I downloaded Apple iTunes because I wanted to play and manage my music. That’s the overwhelming reason I use iTunes. Over the years, I have used Real Player to listen to music, so I decided to have a look again at what Real Player has to offer.
When I start Real Player it takes an average of 23 seconds to fully load. When I load iTunes it takes an average of 12 seconds. The first thing I see when I load iTunes is my songs and I can immediately start playing.
The first thing I see when I loaded Real Player is a website trying to sell me stuff. I then need to select the link “Music & My Library.” It takes about 6 seconds to fully load the page. Then I get a selection: All music, Artist, Album, Genre, Artist/Album. What I want most of the time is “All Music”. I select that. It takes another 2 seconds. So, in total, it takes 31 seconds to get to the same position it takes iTunes 12 seconds to get to.
That’s not the complete story, however. I’ve noticed that after repeatedly using Real Player it begins to learn my behaviour and will open up the All Music selection after I click on Music & My Library. (Though it doesn’t do this all the time.) I also learned that I don’t have to wait for Real Player to load the initial page. I can click on “Music & My Library” as it loads.
The problem is that I’m impatient. The first couple of times I loaded Real Player I got this overwhelming sense of having my time wasted as I was being pushed stuff I didn’t want. I yearned for the simplicity of Apple. I yearned for something that wasn’t trying to be too clever. I would not have persevered with Real Player had I not been writing this article.
I think here lies a key rule of good web management. Get the basics right first. Focus on the most important tasks and make it as easy as possible for people to be successful at completing these tasks in the fastest possible time.
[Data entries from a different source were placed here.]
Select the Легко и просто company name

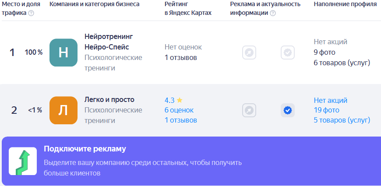coord(109,99)
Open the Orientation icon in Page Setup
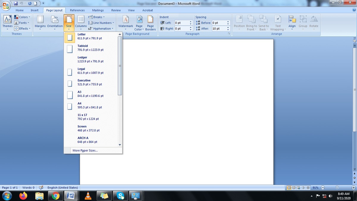The width and height of the screenshot is (357, 201). pyautogui.click(x=55, y=22)
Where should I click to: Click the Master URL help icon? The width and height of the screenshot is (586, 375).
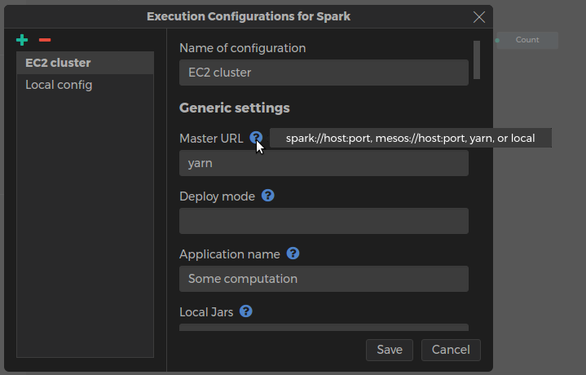point(256,139)
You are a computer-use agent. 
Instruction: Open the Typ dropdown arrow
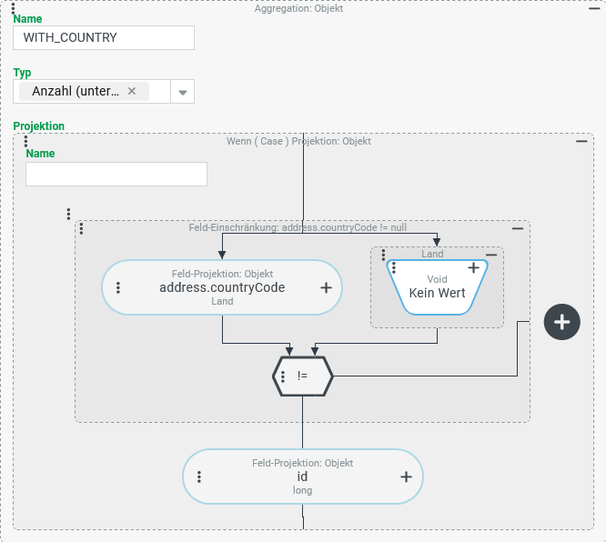[182, 92]
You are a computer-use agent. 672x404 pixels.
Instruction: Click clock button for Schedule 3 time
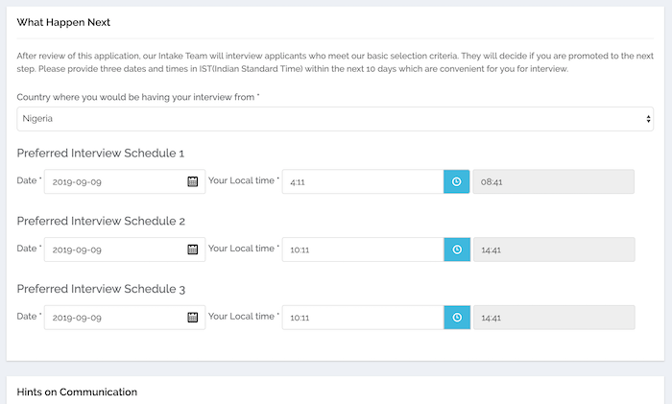(457, 318)
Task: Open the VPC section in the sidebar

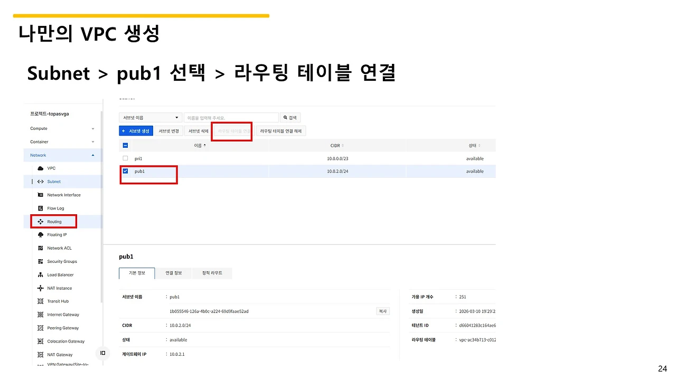Action: (51, 168)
Again and again, I meet web teams that are excited by the exceptional task, and are bored with the common task. The common task on a website may indeed be boring and often inconsequential to you because you have completed this task so often. You have learned it inside out and to you it seems simple. It seems like there is no more work needs to be done on it.
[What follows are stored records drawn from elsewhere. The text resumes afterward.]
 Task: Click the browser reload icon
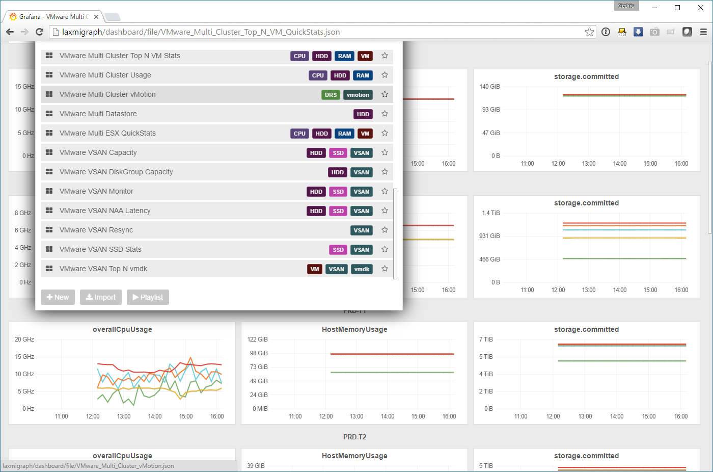(x=39, y=32)
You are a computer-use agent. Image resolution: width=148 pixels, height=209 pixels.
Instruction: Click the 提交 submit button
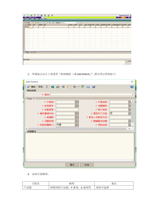(x=72, y=165)
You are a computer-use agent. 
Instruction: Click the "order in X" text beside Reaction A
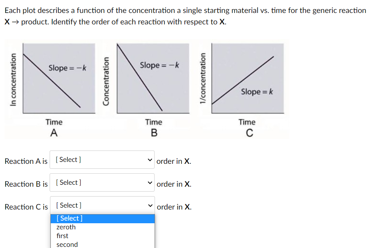click(x=174, y=161)
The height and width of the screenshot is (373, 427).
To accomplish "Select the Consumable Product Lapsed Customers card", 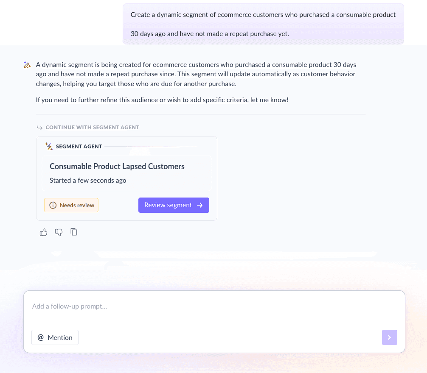I will point(126,173).
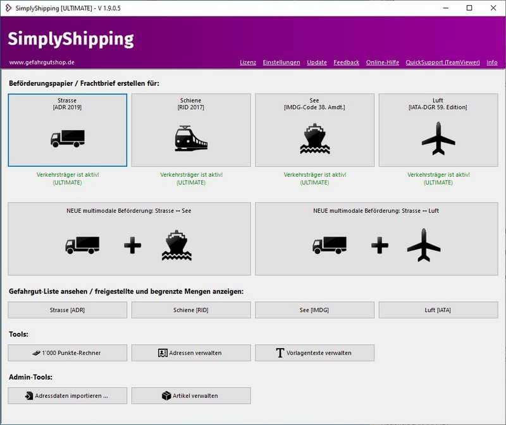Open Vorlagentexte verwalten template texts
The height and width of the screenshot is (425, 506).
click(314, 352)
The exceptional task is much more likely to be exciting and intellectually challenging. Beware. Every time you add an exceptional task to a webpage, you make the environment more cluttered; you make it more difficult to complete the common task.
Google is a simple search engine if you want to search for ordinary webpages. It is not as simple if you want to search for maps, scholarly material, mailing lists, and video. Google makes hard choices on what to simplify and what to complicate. You need to too.